The estimates in this publication are based on a sample drawn from units in the surveyed population. Because the entire population is not surveyed, the published estimates are subject to sampling error. The most common way of quantifying such sampling error is to calculate the standard error for the published estimate or statistic.

LEVEL ESTIMATES

To illustrate, let us say that the published level estimate for total inventories is \$77,000m and the calculated standard error in this case is \$965m. The standard error is then used to interpret the level estimate of \$77,000m.

For instance, the standard error of \$965m indicates that:

• There are approximately two chances in three that the real value falls within the range \$76,035m to \$77,965m (\$77,000m ± \$965m).
• There are approximately nineteen chances in twenty that the real value falls within the ranges \$75,070m and \$78,930m (\$77,000m ± \$1,930m).

The real value in this case is the result we would obtain if we could enumerate the total population.

The following tables show the standard errors for national quarterly level estimates based upon the data in the current quarter.

 Inventories \$m Mining 72 Manufacturing 414 Wholesale trade 897 Retail trade 737 Other 64 Total selected industries 1,237
 Income from sales of goods and services \$m Manufacturing 818 Wholesale trade 2,036 Motor vehicle retailing services 740 Accommodation 195 Transport and storage 545 Communication services 158 Property and business services 1,051 Cultural and recreation services 259 Personal services 208 Total selected industries 2,633

MOVEMENT ESTIMATES

The following example illustrates how to use the standard error to interpret a movement estimate.

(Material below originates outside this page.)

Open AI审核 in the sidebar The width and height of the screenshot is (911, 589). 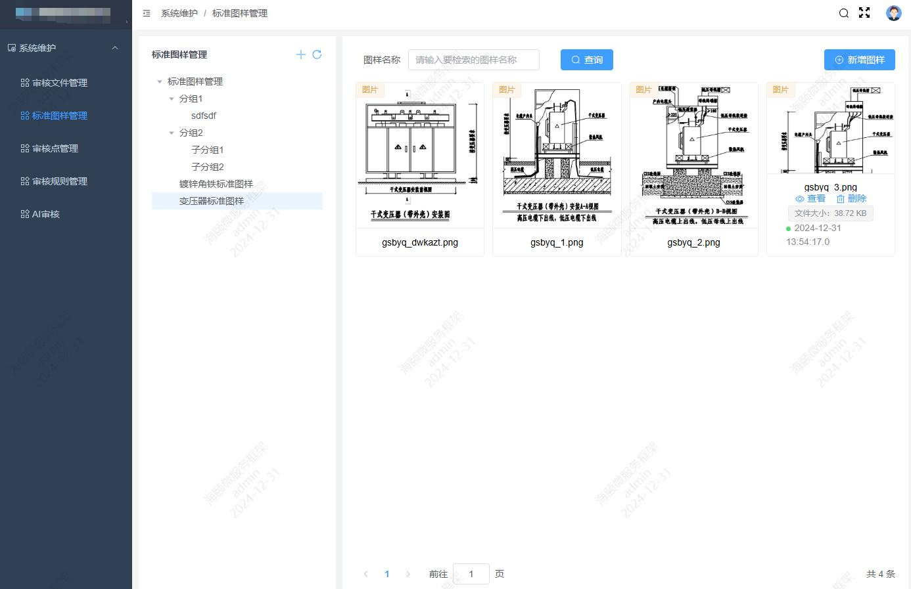pyautogui.click(x=45, y=214)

Let us say that one quarter the published level estimate for total inventories is \$77,000m, and the next quarter the published level estimate is \$79,000m. In this example the calculated standard error for the movement estimate is \$754m. The standard error is then used to interpret the published movement estimate of +\$2,000m.

For instance, the standard error of \$754m indicates that:
• There are approximately two chances in three that the real movement over the two quarter period falls within the range \$1,246m to \$2,754m (\$2,000m ± \$754m).
• There are approximately nineteen chances in twenty that the real movement falls within the range \$492m to \$3,508m (\$2,000m ± \$1,508m).

The following tables shows the standard errors for national quarterly movement estimates based upon the data in the current quarter.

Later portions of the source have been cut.